| What you need to do |
Verbatim copy, pictures excluded: every line from the one with "Image resolution: width=580" through the final line of the data below, and no other line.

| Material for this task |
►
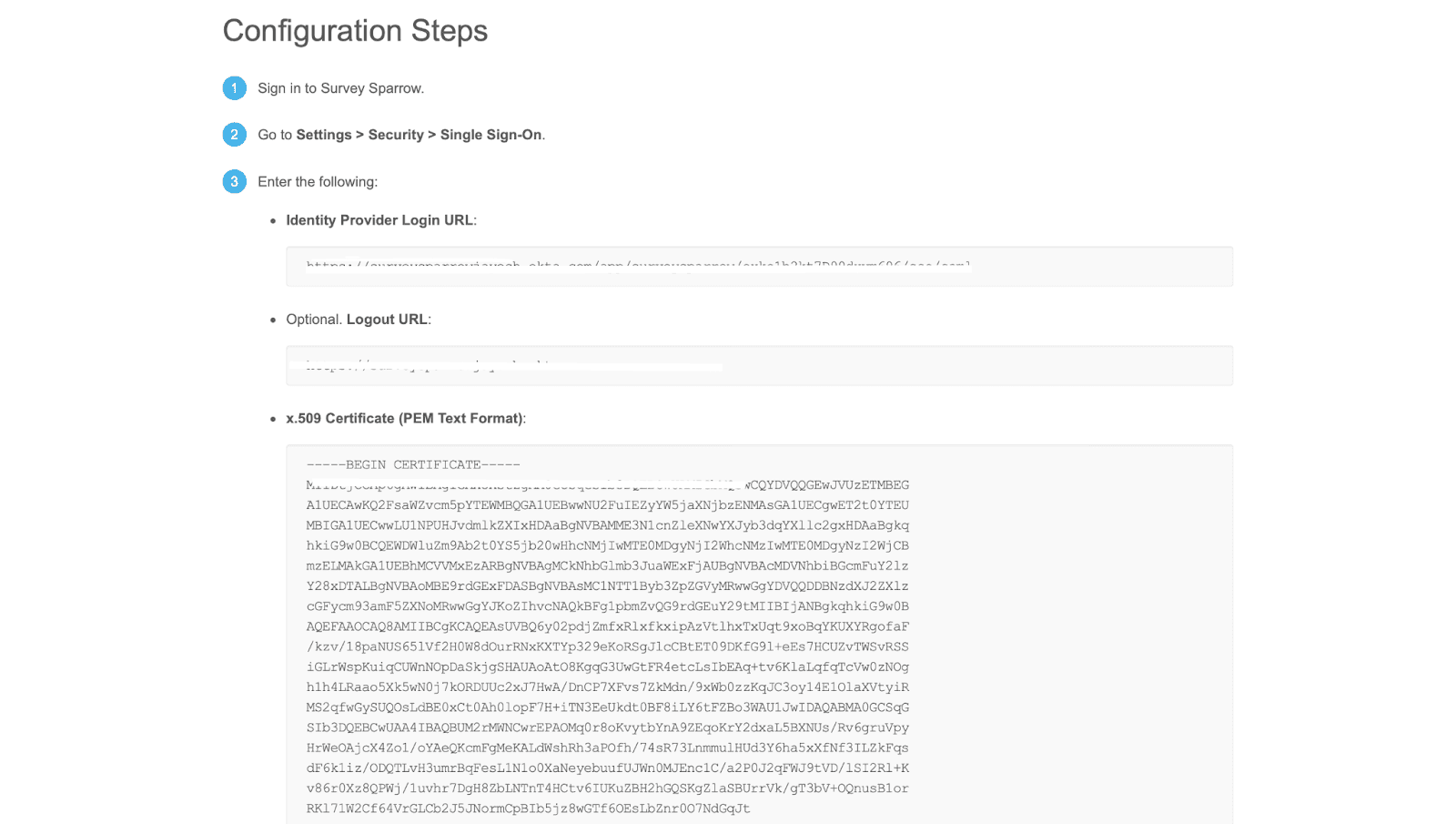1456x824 pixels.
Task: Click the step 2 circle icon
Action: (x=234, y=135)
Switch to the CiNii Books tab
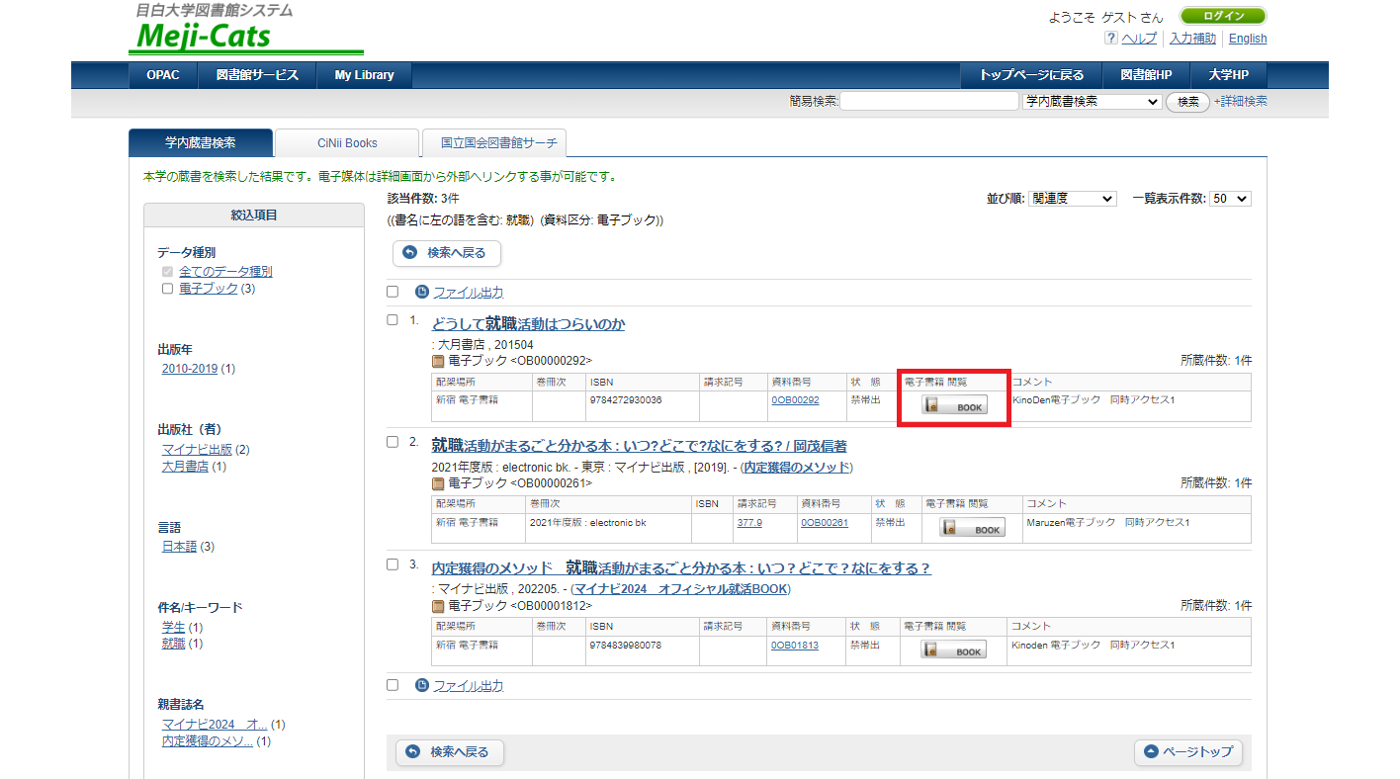The image size is (1400, 779). click(x=347, y=143)
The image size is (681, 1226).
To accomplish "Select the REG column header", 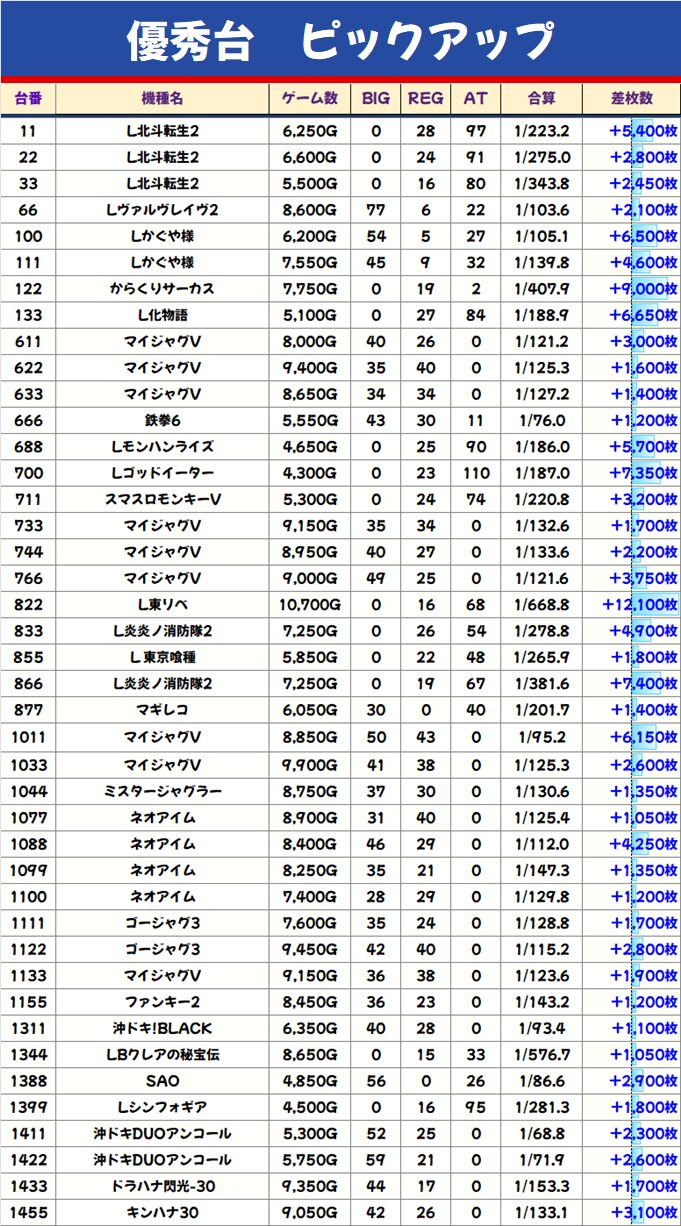I will coord(426,98).
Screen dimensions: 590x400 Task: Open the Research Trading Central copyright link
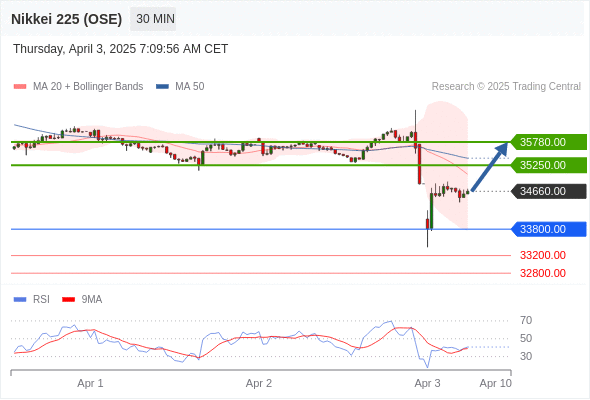(506, 87)
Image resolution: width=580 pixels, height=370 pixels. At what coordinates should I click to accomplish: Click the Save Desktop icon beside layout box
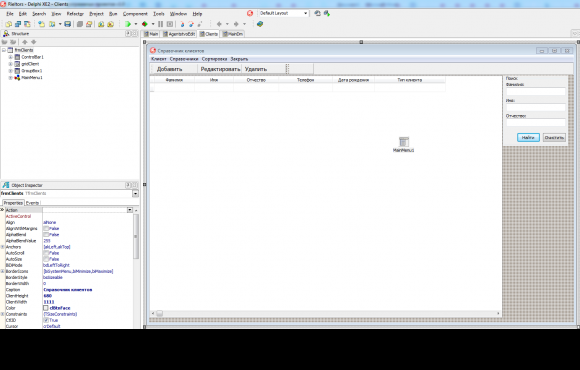pos(317,13)
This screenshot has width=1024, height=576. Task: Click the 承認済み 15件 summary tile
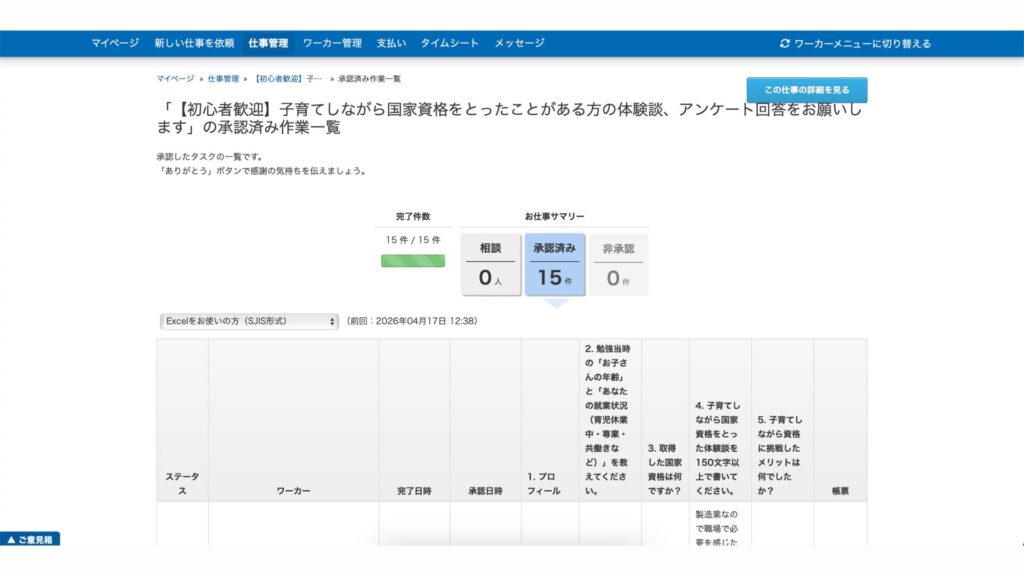pos(555,265)
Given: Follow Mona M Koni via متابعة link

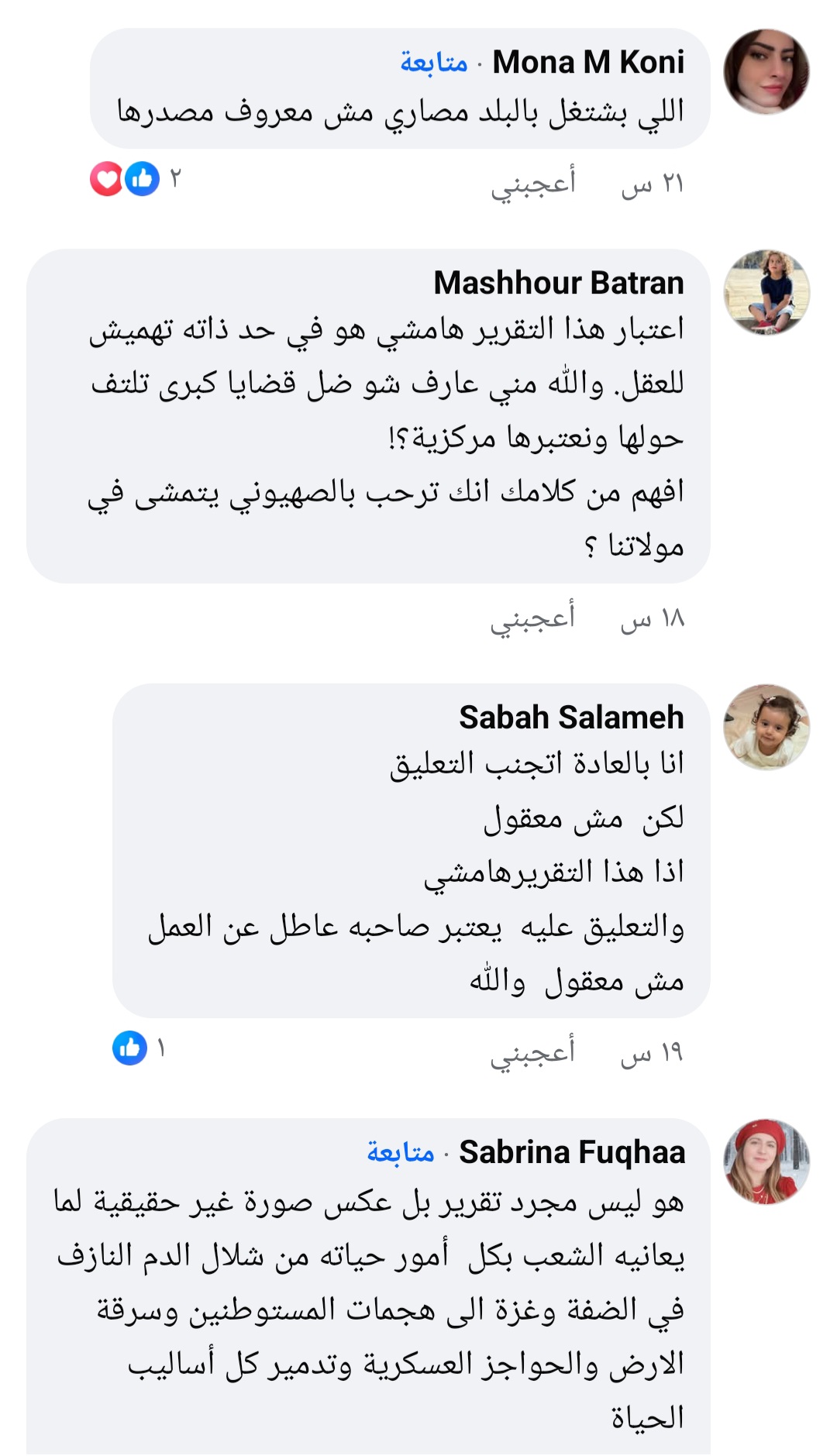Looking at the screenshot, I should click(434, 62).
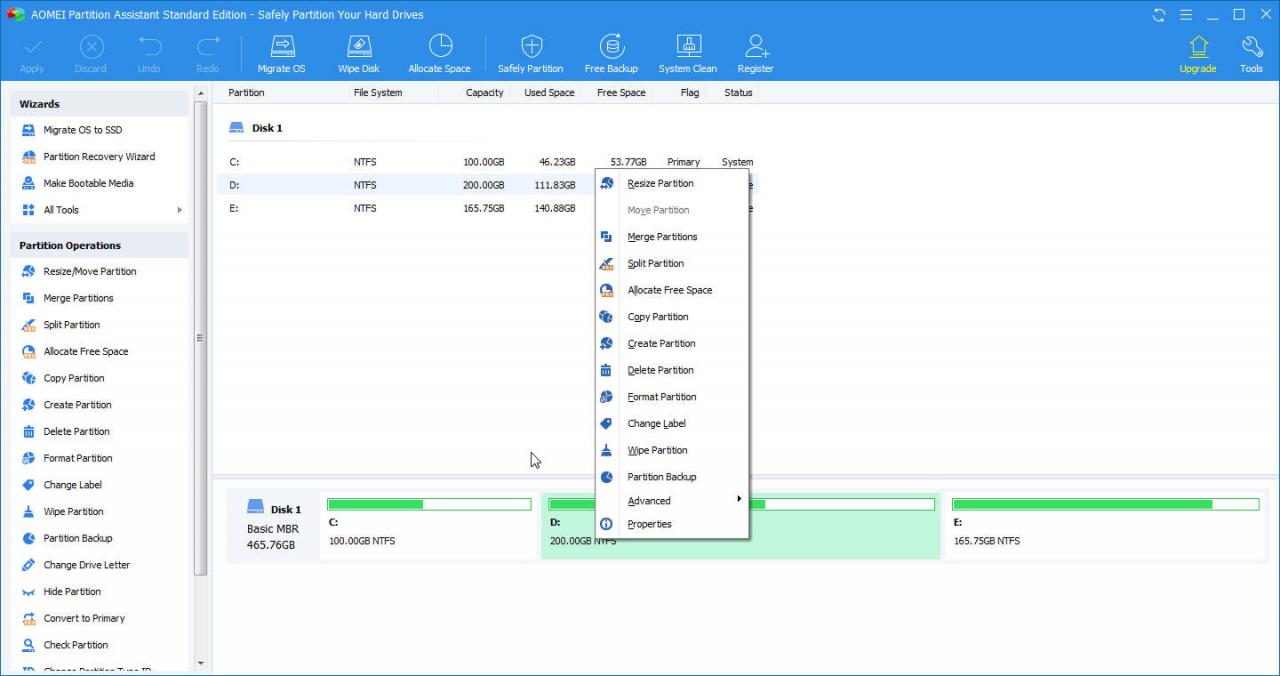Choose Wipe Partition in the context menu
1280x676 pixels.
click(656, 450)
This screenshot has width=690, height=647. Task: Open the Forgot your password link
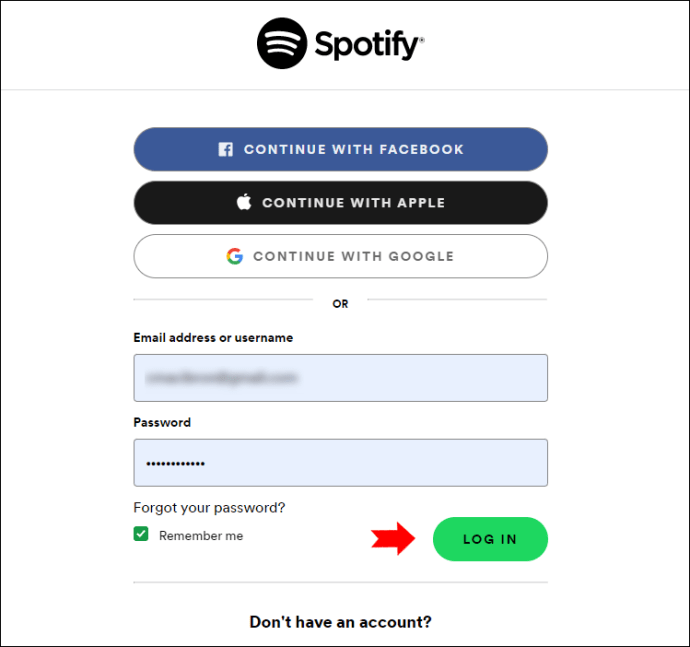(x=209, y=507)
◄
| Response below |
Image resolution: width=580 pixels, height=370 pixels. At what coordinates should I click to accomplish: Click the Save Desktop icon beside layout box
pos(317,13)
This screenshot has width=1024, height=576. Task: Click the 承認済み 15件 summary tile
pos(555,265)
Given: Follow Mona M Koni via متابعة link

Looking at the screenshot, I should click(434, 62).
Choose Wipe Partition in the context menu
1280x676 pixels.
click(656, 450)
This screenshot has width=690, height=647. Task: Open the Forgot your password link
(x=209, y=507)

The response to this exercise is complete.